Properties of Spoken Persuasive Language Samples from Typically Developing Adolescents
Heilmann, J., Malone, T. & Westerveld, M.
Purpose: Persuasive communication skills are vital for achieving success in school, at work, and in social relationships. To facilitate assessment of persuasive discourse, we developed a
clinically feasible persuasive speaking protocol and used it to compile a database of language
samples. This database allowed us to describe the properties of adolescents’ persuasive speaking
Method: We collected spoken language samples from 179 typically developing students in grades 8 – 12, recruited from the United States and Australia. Participants were asked to
persuade an authority figure to make a change in a rule or policy.
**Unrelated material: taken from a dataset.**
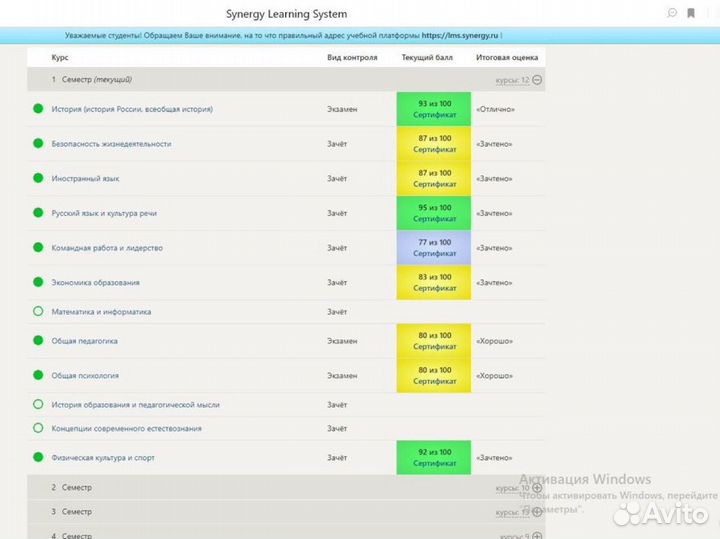Image resolution: width=720 pixels, height=539 pixels.
Task: Open Русский язык и культура речи course
Action: click(104, 213)
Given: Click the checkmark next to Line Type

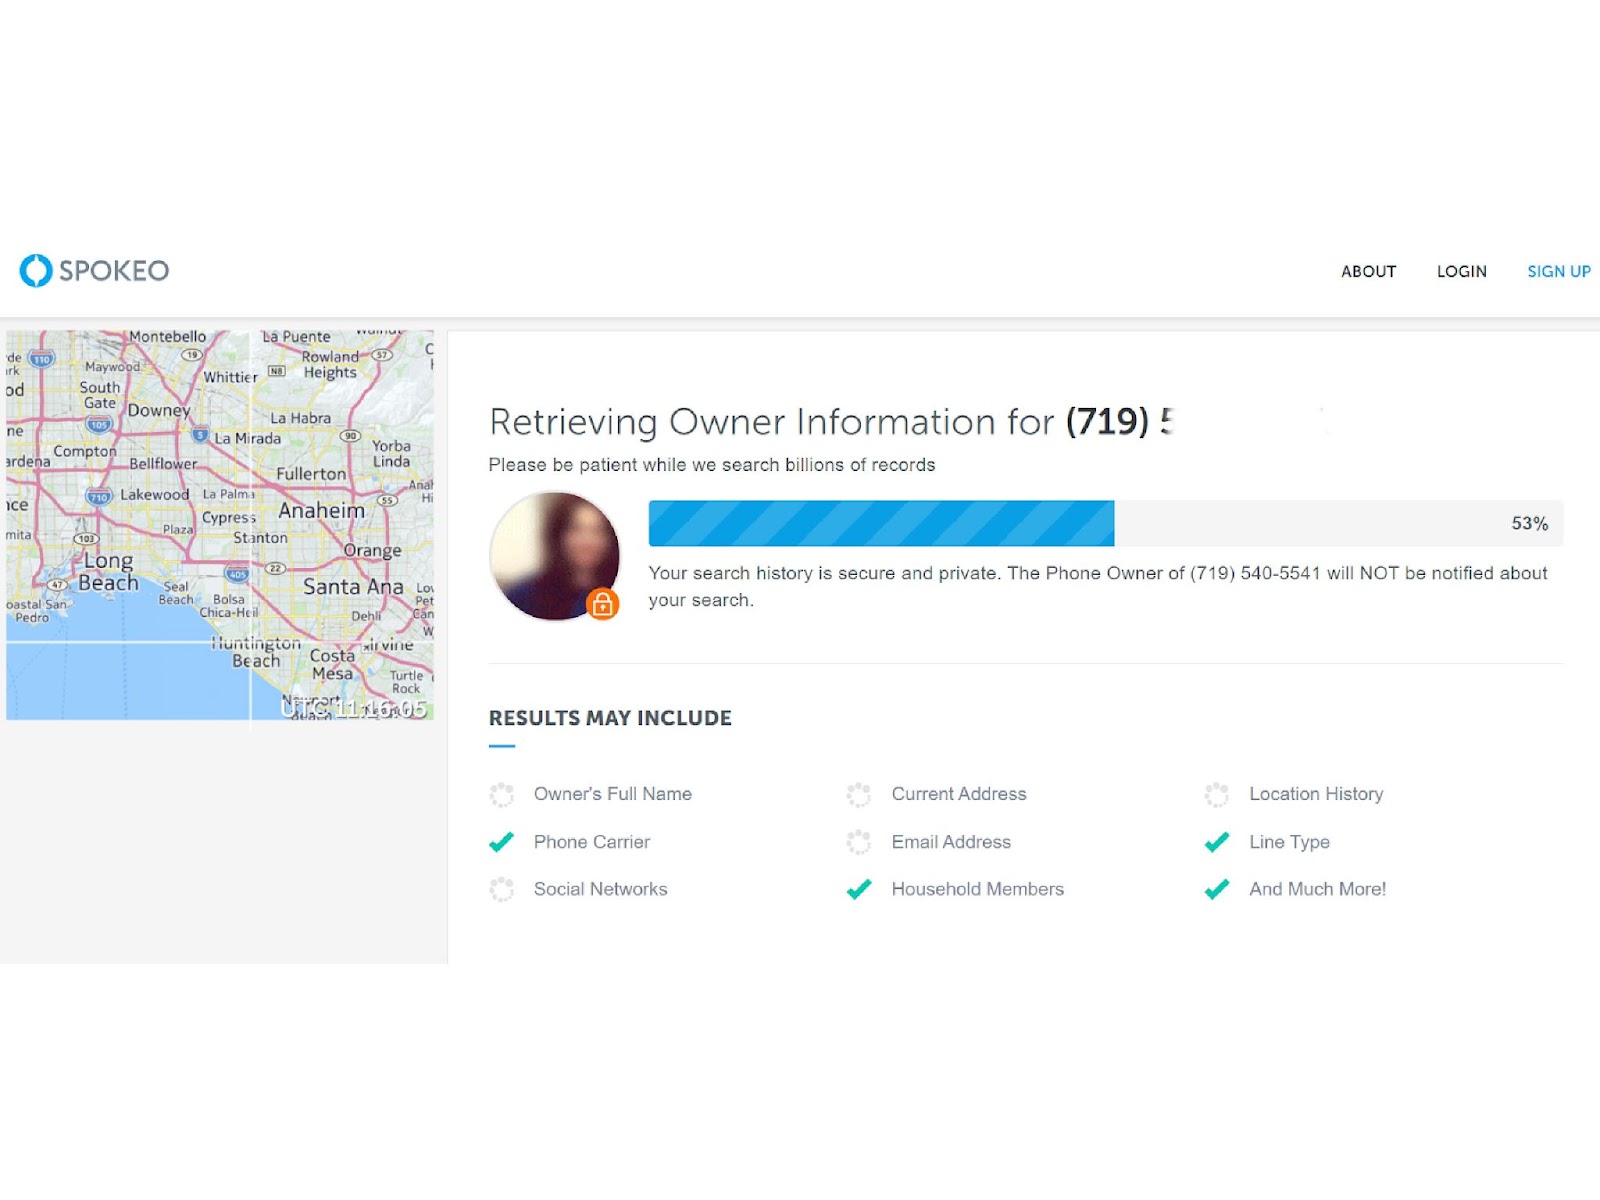Looking at the screenshot, I should tap(1216, 842).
Results: Language performance data reflecting both microstructural and macrostructural properties of spoken language were summarized and broken down by grade. We completed a factor analysis that documented three latent variables (syntax, discourse difficulties, and content). To test the validity of the persuasive measures, a subset of the participants completed an additional battery of assessments, which revealed weak to moderate relationships between the persuasive measures, general language ability, and working memory. There was no significant
relationship between the persuasive language measures and an assessment of personality.
Conclusions: Our persuasive language sampling protocol facilitated the collection of valid language performance data. The summary data can be used as benchmarks for clinical evaluations of adolescents suspected of having language difficulties.